El delito de omisión maliciosa en declaraciones juradas
La ley 25.188 obliga a declarar todo el patrimonio del funcionario y su familia. El Código Penal castiga a quien omita "maliciosamente" esos datos.
Manuel Adorni aseguró que gran parte de su patrimonio provino de "ahorros en negro durante 25 años".
Alf Ponce Mercado / MDZLa ley 25.188 de ética en el ejercicio de la función pública estableció el régimen de declaraciones juradas para diversos funcionarios. Se trata de una larga lista enumerada en el artículo 5º de la norma. El artículo 6º es el que determina el contenido de esa declaración jurada que es amplísimo, comienza el artículo con esta obligación: “La declaración jurada deberá contener una nómina detallada de todos los bienes, propios del declarante, propios de su cónyuge, los que integren la sociedad conyugal, los del conviviente, los que integren en su caso la sociedad de hecho y los de sus hijos menores, en el país o en el extranjero.”

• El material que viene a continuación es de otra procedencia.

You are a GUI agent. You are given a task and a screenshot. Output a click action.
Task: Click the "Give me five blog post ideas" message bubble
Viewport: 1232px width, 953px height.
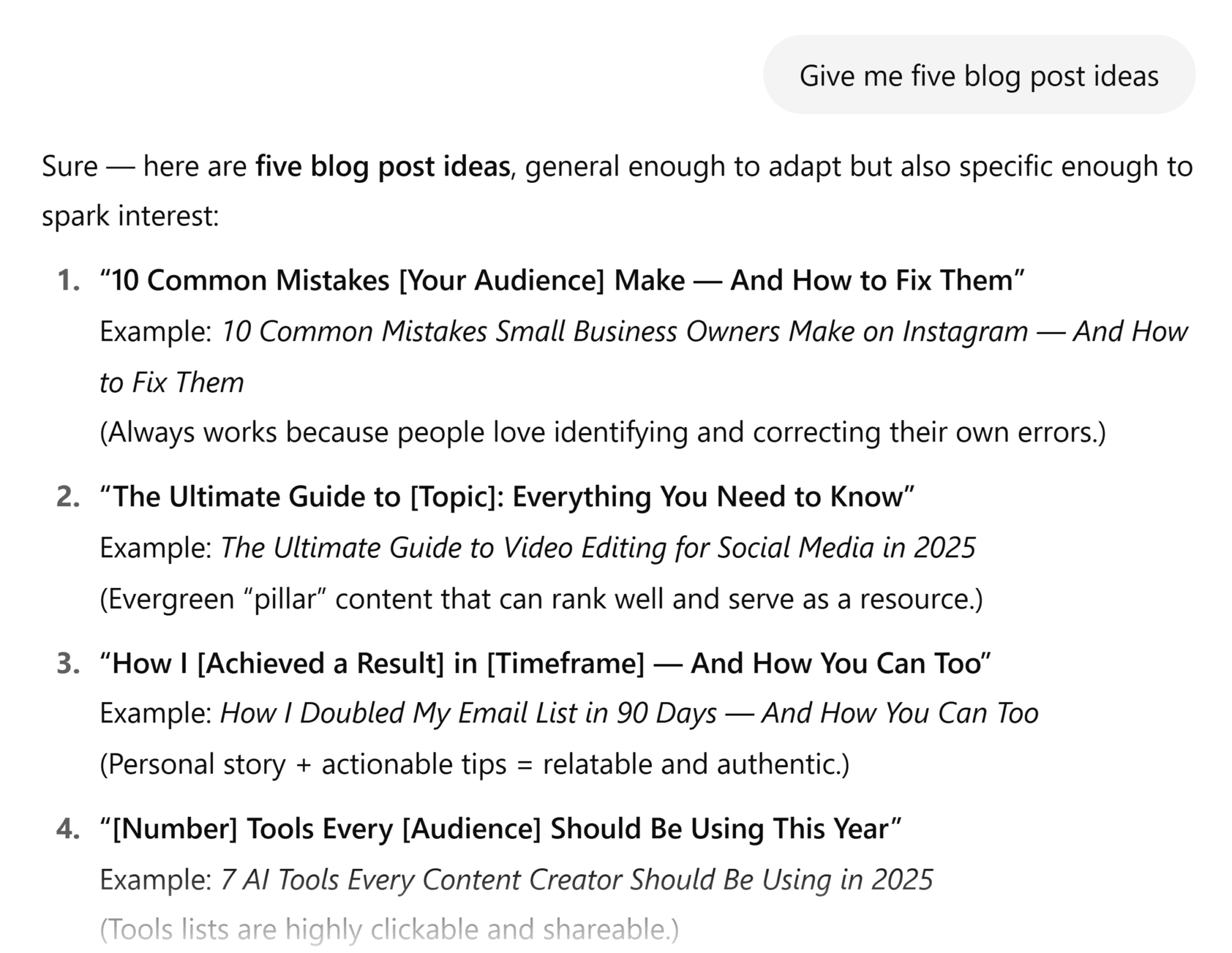978,76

En los nueve incisos que continúan se detalla todo lo que deben contener que es, en forma resumida, todo el patrimonio del funcionario, cónyuge, sociedad conyugal e hijos menores, en el país o en el extranjero.
Una obligación que no se confunde con la del contribuyente
Esta obligación viene determinada por la ley de ética en el ejercicio de la función pública y nada tiene que ver, en principio, con el cumplimiento de las obligaciones fiscales del funcionario en tanto contribuyente.
Este es un punto esencial las declaraciones juradas establecidas en la ley 25.188 son obligaciones de los funcionarios en su calidad de tales, nada tienen que ver con sus obligaciones como contribuyentes al fisco.
Qué dice el Código Penal
Para reforzar esta obligación el Código Penal tiene prevista una conducta delictiva en el artículo 268.3. “ARTICULO 268 (3) — Será reprimido con prisión de quince días a dos años e inhabilitación especial perpetua el que, en razón de su cargo, estuviere obligado por ley a presentar una declaración jurada patrimonial y omitiere maliciosamente hacerlo.
El delito se configurará cuando mediando notificación fehaciente de la intimación respectiva, el sujeto obligado no hubiere dado cumplimiento a los deberes aludidos dentro de los plazos que fije la ley cuya aplicación corresponda.
En la misma pena incurrirá el que maliciosamente, falseare u omitiere insertar los datos que las referidas declaraciones juradas deban contener de conformidad con las leyes y reglamentos aplicables”.
La clave está en una palabra: "maliciosamente"
La cuestión se plantea en el último párrafo que entiende que el delito se configura falseando u omitiendo, agrega “maliciosamente” los datos que las declaraciones juradas deben contener.
El adverbio “maliciosamente” tiene diversas interpretaciones, la más restrictiva se traduce como la intención de ocultar su verdadera situación patrimonial, mientras que otras lo traducen como el antiguo “a sabiendas” es decir con consciencia de que se están ocultando datos obligatorios en el contenido de una declaración jurada.
Parece que hablamos de círculos redondos porque quien sabe que está omitiendo datos de contenido obligatorio está ocultando su situación patrimonial,
Si lo hace para evitar problemas fiscales o para ocultar el delito de enriquecimiento ilícito poco importa, el delito se configura con la ocultación de esos datos, sea falseándolos u omitiéndolos, esa ocultación, realizada de un modo consciente (es decir cuando no se trata de un olvido, si es que eso es posible) es lo que constituye ese delito.
Luis María Bunge Campos. Abogado, Dr. en derecho penal (UBA), profesor de derecho penal.